任务说明 1: 下面这篇姓氏分类博文是否支持以下三种说法？请逐条回答"是"或"否"，并附上博文中起决定作用的原句。(a) 博文首次发布于 2024-06-23 21:13:30。(b) 感知机能够拟合 XOR 函数。(c) BP 反向传播算法诞生于 1986 年。
任务说明 2: 请从下面这篇姓氏分类博文的最后一句之后接着续写。

阅读文本:
........

前馈神经网络实现姓氏分类

Watermelon692

已于 2024-06-23 22:53:32 修改

阅读量1.1k

点赞数 28

文章标签：神经网络分类人工智能

于 2024-06-23 21:13:30 首次发布

本文链接：https://blog.csdn.net/qq_64742510/article/details/139902051

版权

基于多层感知机：Surname Classification with a Multilayer Perceptron

1.构建数据集SurnameDataset：

2.Vocabulary, Vectorizer, and DataLoader

3.The Surname Classifier Model（模型）

4.The Training Routine

5.Model Evaluation and Prediction

6.Regularizing MLPs: Weight Regularization and Structural Regularization (or Dropout)

DROPOUT:

基于卷积神经网络CNN:

1.构建数据集The SurnameDataset:

2.Vocabulary, Vectorizer, and DataLoader

3.CNN Model :Reimplementing the SurnameClassifier with Convolutional Networks

4.The Training Routine

5.Model Evaluation and Prediction

Part3 CNN的补充

4.相关补充:Miscellaneous Topics in CNNs

Pooling Operation

Batch Normalization (BatchNorm)

Network-in-Network Connections (1x1 Convolutions)

Residual Connections/Residual Block

Part1 内容介绍

1.具体内容

感知机存在的问题XOR问题，感知机不能拟合XOR函数，它只能产生线性分割面，这导致人工智能迎来了第一次寒冬。直到1986年，BP反向传播算法的诞生，解决了多层感知机的学习计算问题，使得多层感知机爆火。

........

数据清单:
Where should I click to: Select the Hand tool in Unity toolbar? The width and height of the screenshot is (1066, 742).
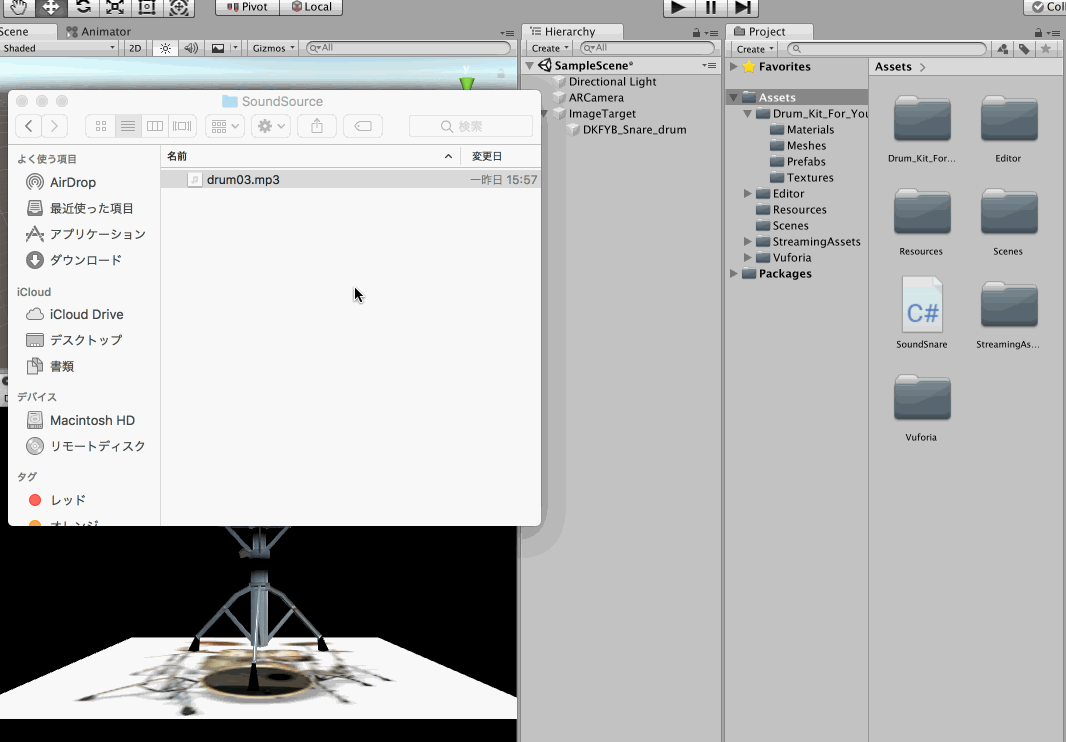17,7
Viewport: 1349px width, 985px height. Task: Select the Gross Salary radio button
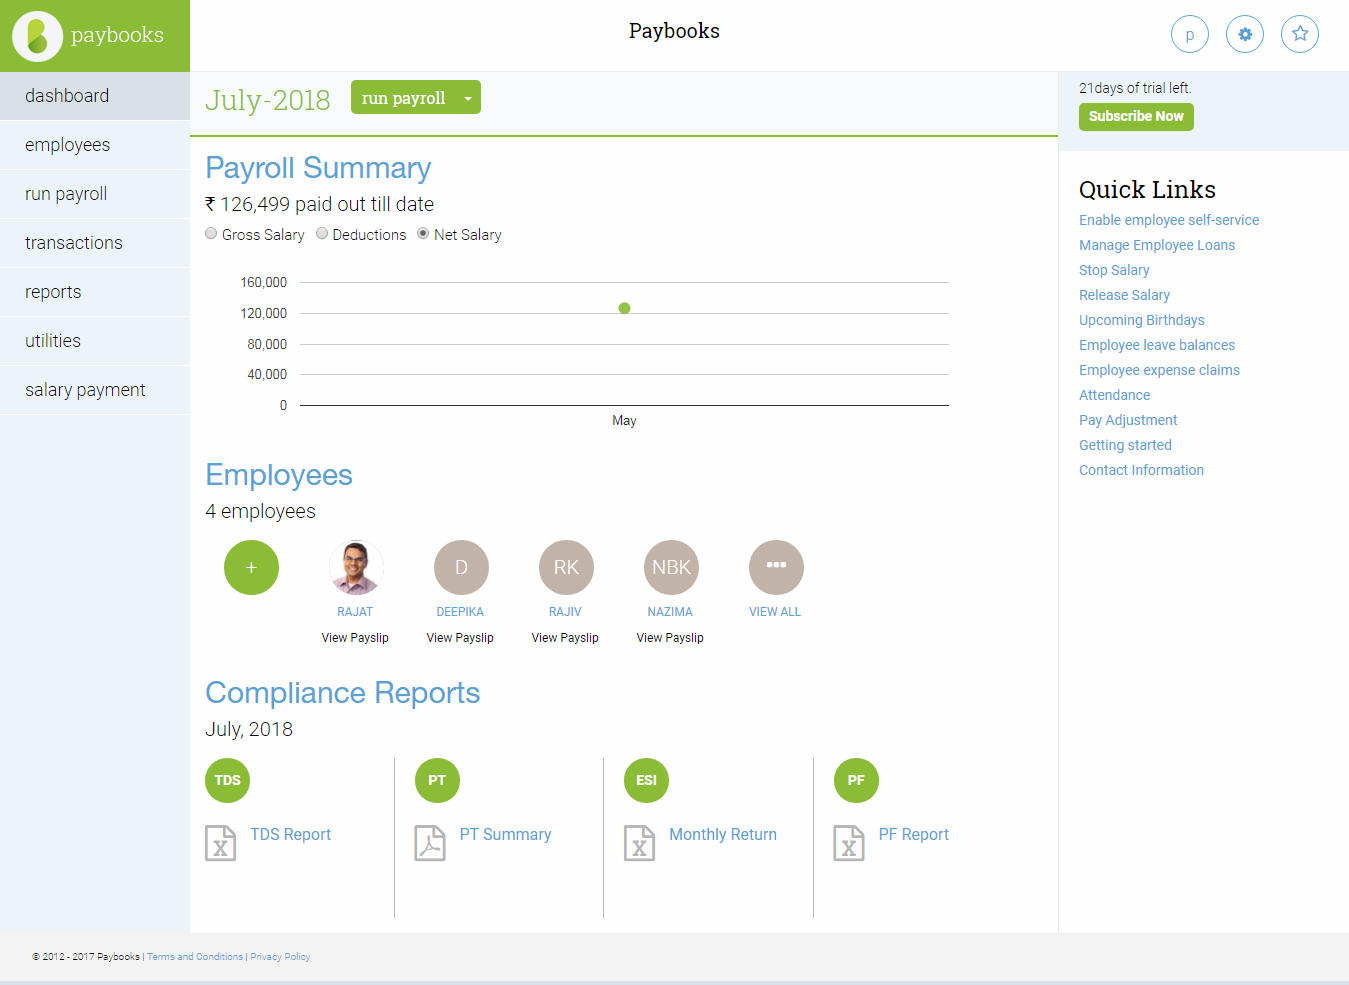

........

预期输出 1:
(a) 是："于 2024-06-23 21:13:30 首次发布"
(b) 否："感知机不能拟合XOR函数"
(c) 是："直到1986年，BP反向传播算法的诞生"

预期输出 2:
这里介绍基于多层感知机和卷积神经网络来实现姓氏分类。

多层感知机(MLP)：

如果缺少了激活函数（关于激活函数可以自行查阅相关信息），或者激活函数是一个线性的，那么无论神经网络有多少层，都是一个线性分类器，无法在非线性模型中使用。

卷积神经网络(CNN)：

【深度学习】一文搞懂卷积神经网络（CNN）的原理（超详细）_卷积神经网络原理-CSDN博客

关于CNN的信息可以参考这篇内容。

（下面是本人大创时学的一些关于CNN的内容）

卷积层：

卷积层是深度学习中经常用到的一种层，它的主要作用是 使用卷积核对输入进行卷积运算 ，从而 提取出输入中的特征信息 。卷积运算 可以在保留图像空间结构信息的同时，对图像进行特征提取和降维处理。

（1）狭义的卷积层：狭义的卷积层指的就是卷积函数本身，它可以通过一些库中写好的函数来实现，比如 tf.nn.conv2d，它是由 tensorflow 下 nn 库提供的卷积函数 。无论使用哪种卷积函数，它实现的功能都是对输入图像进行卷积操作。因此，它需要配合池化层、激活函数等来发挥作用。

（2）广义的卷积层：广义的卷积层指的是由初始化函数、卷积函数、标准化层（也称批量规范化层）、激活函数（层）、池化层等共同构成的卷积层。 广义的卷积层是一个需要我们自己构建的模块，其核心是卷积函数

(做大创的时候偶然看见的图，忘记在哪看到的了)

池化层：

就是在一定区域内提取出该区域的关键性信息，往往出现在卷积层之后，其能起到减少卷积层输出特征量数目的作用，从而能减少模型参数，同时能 改善过拟合现象 。池化层是深度学习中的一种常见层，其主要作用是 对卷积层的输出进行下采样处理 ，减少输出feature map的维度，从而可以有效地减少参数，也可以抑制卷积层输出特征中的噪声和冗余信息，提高特征的鲁棒性和泛化能力。 常见的池化方式包括最大池化、平均池化等 。 池化层不改变通道数，无论输入图像有多少个通道，输出图像通道数总是等于卷积核数量！

以最大池化为例：

（大创时期看到的图，忘记在哪看到的了）

常用的有最大池化，平均池化，随机池化（可以参考下面的链接）

池化层详细介绍-CSDN博客

2.实验环境：

python 3.6.7

Part2 具体实现

3.实验步骤：

基于多层感知机：Surname Classification with a Multilayer Perceptron

1.构建数据集SurnameDataset：

构建数据集，用于后续的模型训练和测试

class SurnameDataset(Dataset):
   

    def __getitem__(self, index):
        row = self._target_df.iloc[index]
        surname_vector = \
            self._vectorizer.vectorize(row.surname)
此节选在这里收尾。